Regular conversation with fans providing data and statistics on request has catapulted them into the public eye as the most trusted source for fans to read sports data, causing media outlets to rethink their current providers and fans to question any news source not already utilizing Opta data in their reports. This is particularly interesting, as they have engineered B2B success through a predominately B2C approach to social media, communicating directly with the end customer in front of the middle-man.
Connection
So, you’ve decided you want to engage with Social Media. Now it’s important to think about the person behind the keyboard – your customers and those within your business. As we’ve touched on above, the important thing to remember is that content that engages us as humans is what people find most interesting.
Relationships drive your business
Customers like to deal with real people. Whether through email, call centre support or a sales team, even when ending a relationship with a company, it’s the human connection that makes a difference. Common sense tells us that customers choosing to interact with a business on the web are therefore going to appreciate similar human interaction online.

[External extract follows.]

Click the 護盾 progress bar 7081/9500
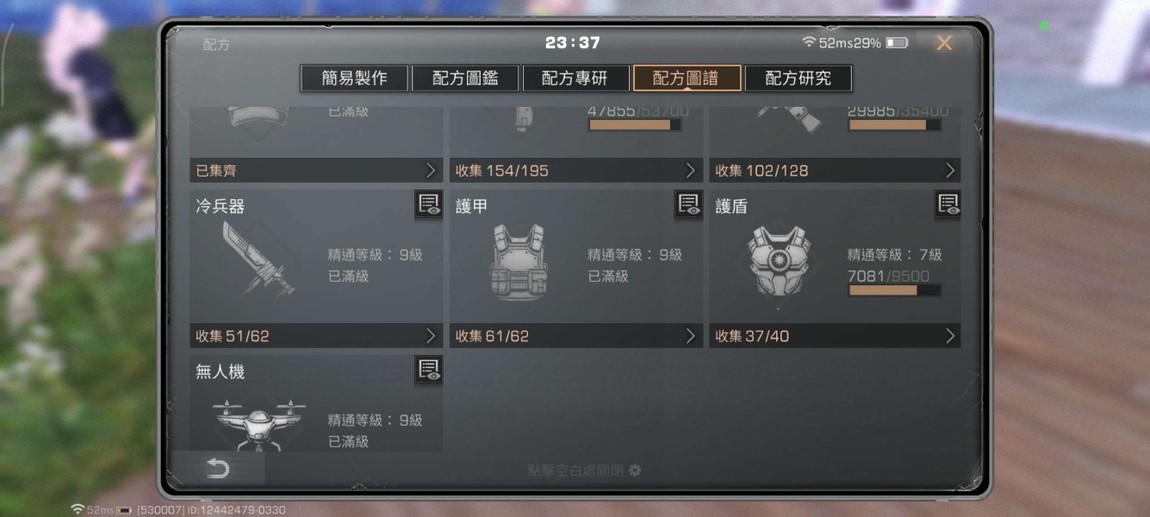 point(895,290)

This is applicable for a business in two ways, firstly a potential customer researching a business will appreciate a business communicating with personality. Secondly, when creating a personal relationship with a potential customer online, personality shines through.
Connections can be with people
Be open about who you are and let the people managing your accounts have a name and a face. Let customers have access to real people, and encourage social media managers to refer customers on to real people within the organization through social media. A good example of this comes from Microsoft.

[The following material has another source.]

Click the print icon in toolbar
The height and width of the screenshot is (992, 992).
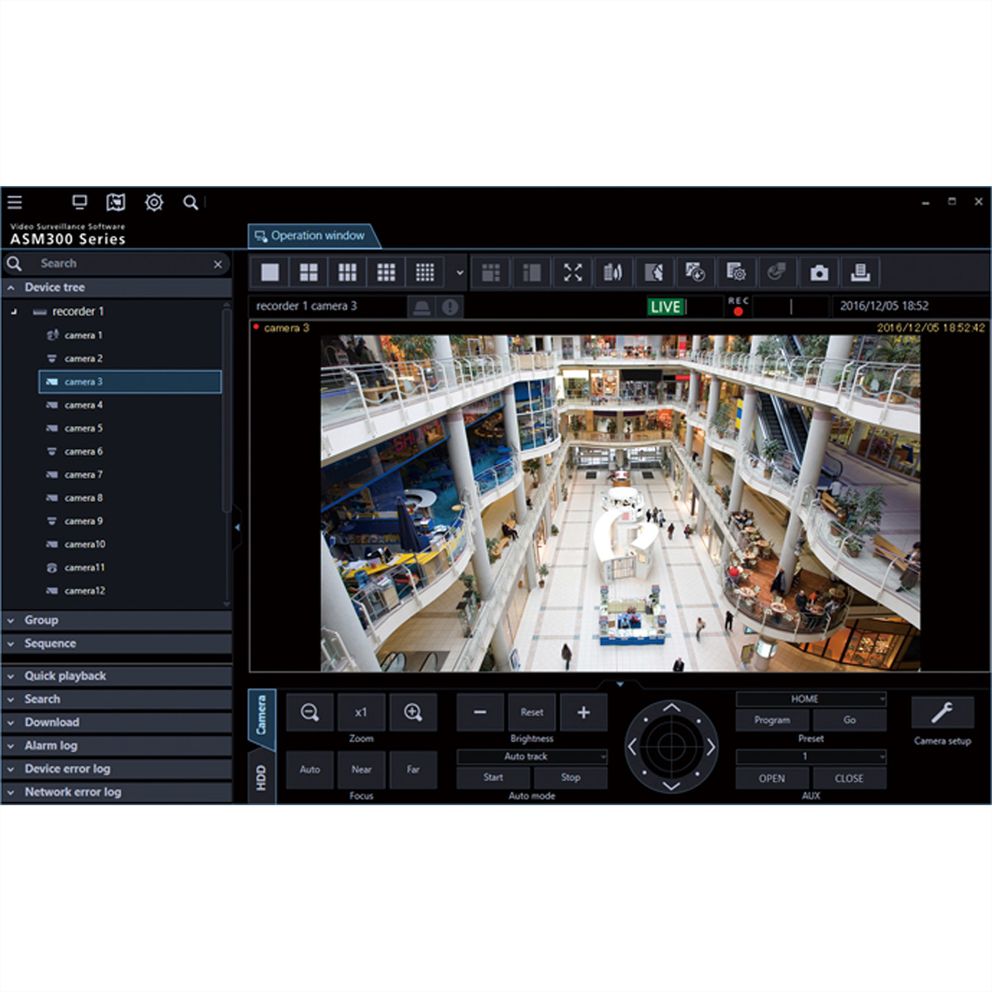(860, 272)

Microsoft’s @microsofthelps twitter feed is managed by a team of customer services managers, each named on the page . Each of the team has a unique ID, which they use to sign off every tweet. A potential customer looking at the feed will not only see a company that’s engaging in social media for good, by providing a free support service, they’ll also see a company with thousands of employees engaging publicly with customers on a one-to-one basis. It takes some commitment but it is valuable promotion and will be looked upon very favourably by any customer engaged in the social media world, even one choosing not to actively follow your brand.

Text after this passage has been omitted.